The exception is in the ultraviolet. At least until MAVEN's arrival, the ultraviolet capabilities of the fleet at Mars were very limited. Thus Hubble periodically checks in with the Space Telescope Imaging Spectrograph (STIS) and with the Advanced Camera for Surveys Solar Blind Channel (ACS/SBC).
Below is the most recent view available from STIS, taken on April 26, 2012. Several observations have been taken this year but none have yet been released.
This year, ACS/SBC has also had some looks, some of which have been released. One dataset was obtained on May 30, 2014, for the purpose of preparing for MAVEN, providing a baseline for its observations to be compared with Hubble's past observations.
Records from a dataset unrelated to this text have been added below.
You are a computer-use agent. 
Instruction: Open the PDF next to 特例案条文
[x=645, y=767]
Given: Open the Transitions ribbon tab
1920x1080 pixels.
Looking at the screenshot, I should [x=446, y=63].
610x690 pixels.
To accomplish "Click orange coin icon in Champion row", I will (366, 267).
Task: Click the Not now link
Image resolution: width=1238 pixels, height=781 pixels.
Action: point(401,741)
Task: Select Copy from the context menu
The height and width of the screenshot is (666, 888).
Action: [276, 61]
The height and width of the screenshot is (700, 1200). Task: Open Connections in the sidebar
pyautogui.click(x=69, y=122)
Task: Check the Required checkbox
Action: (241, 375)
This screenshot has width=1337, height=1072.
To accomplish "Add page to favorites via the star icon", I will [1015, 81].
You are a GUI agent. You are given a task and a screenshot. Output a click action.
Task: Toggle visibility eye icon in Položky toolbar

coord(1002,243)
Hubble also took a look with its Wide Field Camera 3 (WFC3), the successor to its old workhorse, the Wide Field/Planetary Camera 2 (WFPC2). This was during the closest approach, when the orbiters were hiding behind Mars relative to the comet. The primary purpose was to provide a picture for posterity, covering closest approach, but given that many of the exposures overexposed much of the disk, I do wonder if they were trying to study the terminator region. However, Mars was quite distant during the comet flyby. As a result, its apparent diameter was less than six arc seconds, much farther away than it has been during most previous Hubble observations. For a comparison, I have put a WFPC2 image of Mars from the 2003 close approach next to an image from October 19, 2014. And, given that the pixel scale was somewhat coarser on WFPC2 compared to WFC3, the actual apparent size different is slightly greater.
A rough RGB process didn't offer much.